= Foire Internationale d'Art Contemporain =

Contemporary art fair

The Paris International Contemporary Art Fair (Foire Internationale d’Art Contemporain or FIAC) was a contemporary art event that was held in Paris from 1974 to 2021 and was considered the flagship arts event of France.

The fair effectively ended after a January 2022 announcement that Swiss-organization Art Basel would take over the calendar slot occupied by FIAC and that the long-time head of FIAC would join an Art Basel-advisory committee overseeing the new Paris festival.

== Cultural Significance ==
FIAC had been considered a French fair that local arts community took national pride in, including the French government. Starting in 2018, President Emmanuel Macron held receptions at the Élysée Palace for organizers, museum curators. At one such reception in 2021, he thanked FIAC’s long-time director, Jennifer Flay, for transforming the fair into the “nerve center of the art world.”
==History==
FIAC was started by gallery owner Daniel Gervis together with artist Bengt Olson and was usually held in October in the Grand Palais.

From 2006 to 2019, as part of the fair’s outdoor program Hors les Murs, well-known venues across the city – the Tuileries Garden, the Musée national Eugène Delacroix, the National Museum of Natural History and Place Vendôme – featured temporary installations of Alexander Calder, George Condo, Thomas Houseago, Robert Indiana, Per Kirkeby, Alicja Kwade, Richard Long and Oscar Tuazon, among others. From 2018, the venues also included Place de la Concorde, with architectural works by Kengo Kuma, Claude Parent and Jean Prouvé, among others.

Following Brexit and the departure of Great Britain from the European Union, the Paris arts scene particular experienced a boost in stature as many international galleries chose to open locations in Paris to keep a foothold in Europe.

In 2019, the fair announced that it would move to a temporary venue on the Champ de Mars, by the Eiffel Tower, for at least two years while the Grand Palais was slated for renovations for the 2024 Paris Olympics. It was scheduled to move back to the Grand Palais for the 2024 fair. In January 2022, however, the management of the Grand Palais made a surprise announcement that it had given the October calendar slot to Art Basel starting in October 2022.

== Demise ==

While the art fairs of London Frieze, Art Basel in Switzerland and Art Basel Miami Beach attracted wealthy American buyers, there was a sense that FIAC was not keeping pace, in part because while the fair felt more French, that also felt more provincial. At least some international gallerists stated that FIAC tended to underperform in sales relative to other events.

Nonetheless, the announcement that the native-run FIAC being displaced by a Swiss-managed art fair was met with shock and ambivalence by the Paris-based art community as it meant the demise of a cornerstone of Paris art scene. Philippe Boutté, a gallery director, called it “sad and violent.”
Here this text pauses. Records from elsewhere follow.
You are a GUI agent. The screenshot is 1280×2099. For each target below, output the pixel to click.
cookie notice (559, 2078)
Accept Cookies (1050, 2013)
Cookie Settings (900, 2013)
The organizers of FIAC, RX Group, released a statement after the Art Basel announcement that it "strongly regrets this decision taken abruptly by the public institution, at the end of a procedure which RX believes was hasty and flawed.” Michel Filzi, the president of RX France, said in the statement, “This is a huge disappointment for our teams and all the clients and partners who support us."

== Chronology ==
- 1974 – The first edition is held in the Gare de la Bastille
- 1975 – The fair moves to the Grand Palais
- 1982 – FIAC welcomes photography for the first time
- 2001 – The fair welcomes video art for the first time
- 2007 – FIAC and Artprice issue the first Annual Report on the Contemporary Art Market, analyzing the sales of 500 artists
- 2011 – FIAC starts to have an outside the walls part, in the Jardin des Plantes and the Jardin des Tuileries
- 2014 – In parallel of FIAC, the first Foire OFF(ICIELLE) is launched with 68 emerging galleries at the City of Fashion and Design
- 2021 – Due to renovations, FAIC moves to a temporary tent managed by the Grand Palais near the Eiffel Tower called the Grand Palais Éphémère.
- 2022 – Grand Palais announces that the calendar slot historically held by FIAC would be taken over by Art Basel.

=== Directors ===
- 2003–2021: Jennifer Flay

== Marcel Duchamp Prize==
The Marcel Duchamp Prize (in French : Prix Marcel Duchamp) is an annual award given to a young artist by the Association pour la Diffusion Internationale de l'Art Français (ADIAF) since 2001 at the FIAC.

The winner receives €35,000 personally and up to €30,000 in order to produce an exhibition of their work in the Modern Art museum (Centre Georges Pompidou).

== Controversy ==
In 2014, a Hors Les Murs feature, the 80-meter-high inflatable sculpture Tree by Paul McCarthy in the Place Vendôme was deflated by vandals. McCarthy and local authorities decided not to re-inflate it. The lime green sculpture was described by the artist as a Christmas tree, but critics said it looked like a butt plug.